Le terme «analyse de cas» fait penser à des profiler charismatiques de la télé, qui se mettent dans la peau de criminels raffinés, souvent avec des méthodes peu conventionnelles. Cependant, la réalité est tout autre.

© Moon / Adobe Stock

Contrairement aux séries télé et aux romans, nos analystes de cas ne se fient pas à leur intuition ou à de soudaines inspirations sur le lieu du crime. Leur travail se base sur une méthodique claire.
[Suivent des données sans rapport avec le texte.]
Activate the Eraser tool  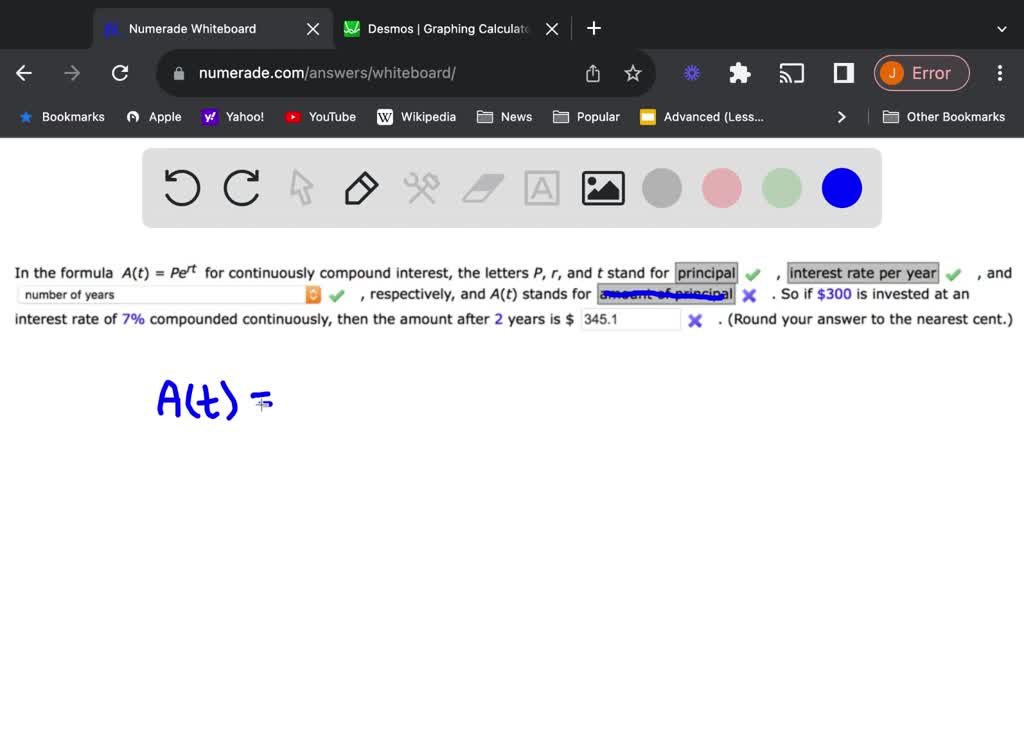(x=482, y=187)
L’analyse opérationnelle de cas est en réalité un processus global, clairement structuré, qui se base sur la reconstruction des faits.
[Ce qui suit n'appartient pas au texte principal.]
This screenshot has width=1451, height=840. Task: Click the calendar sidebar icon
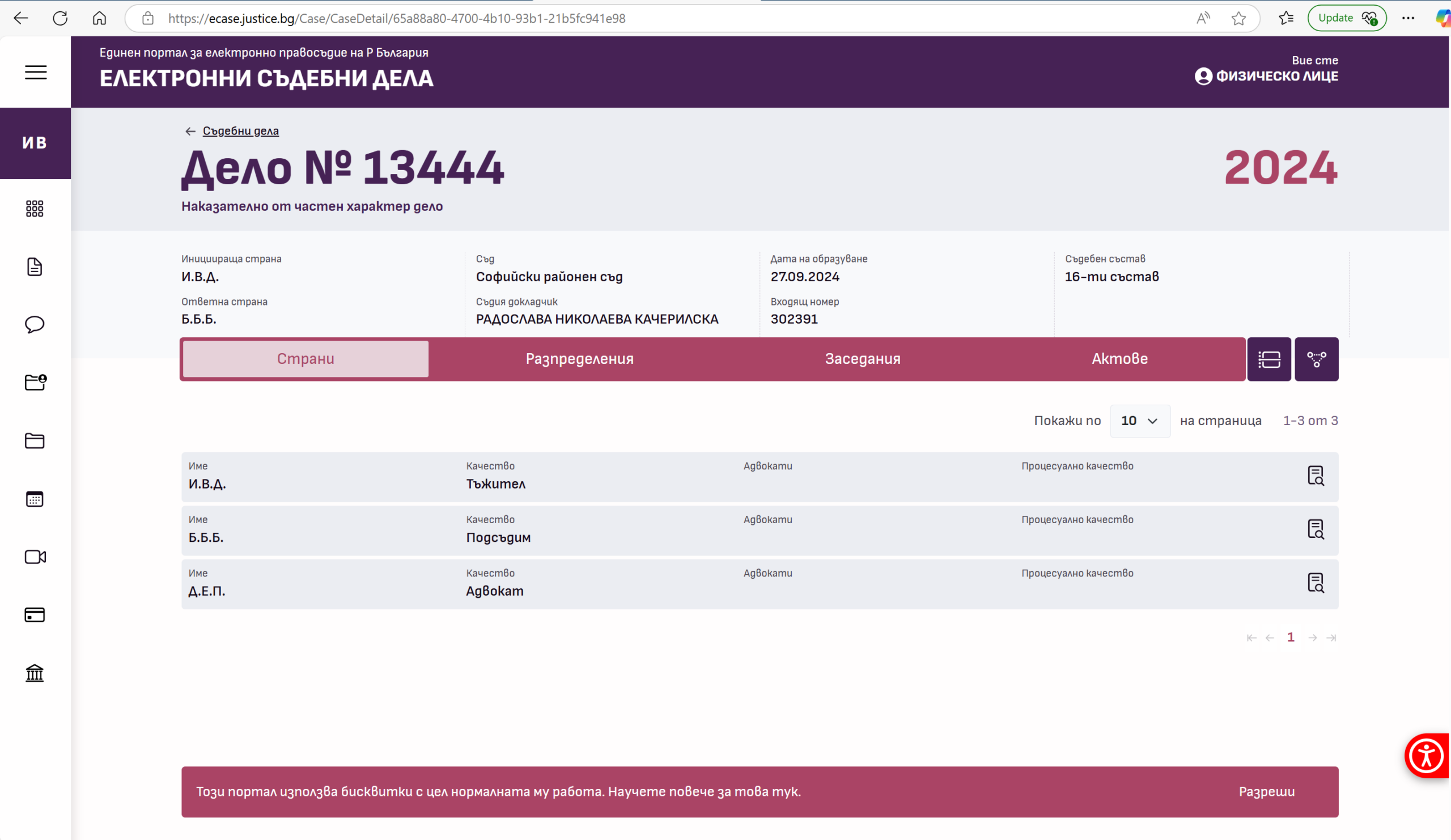[35, 499]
Aujourd’hui, nous vous donnons un aperçu de ce travail intéressant et révélons certaines choses que vous devriez savoir sur l’analyse opérationnelle de cas:

Une autre manière d’éclairer les éléments indiciels

«Sur le lieu du crime, on trouve non seulement des traces physiques de l’auteur, comme des empreintes digitales ou de l’ADN, mais son comportement donne aussi des indices sur son identité», explique Hans-Peter Meister, responsable de notre domaine spécialisé Analyse de la criminalité, et ajoute: «Ce décryptage du comportement fait partie du travail d’un analyste de cas: nous reconstruisons les déroulements de faits, évaluons et comparons les actes pour enfin établir, si possible, le profil d’un auteur inconnu, afin d’aider les enquêteurs policiers à délimiter leur recherche.»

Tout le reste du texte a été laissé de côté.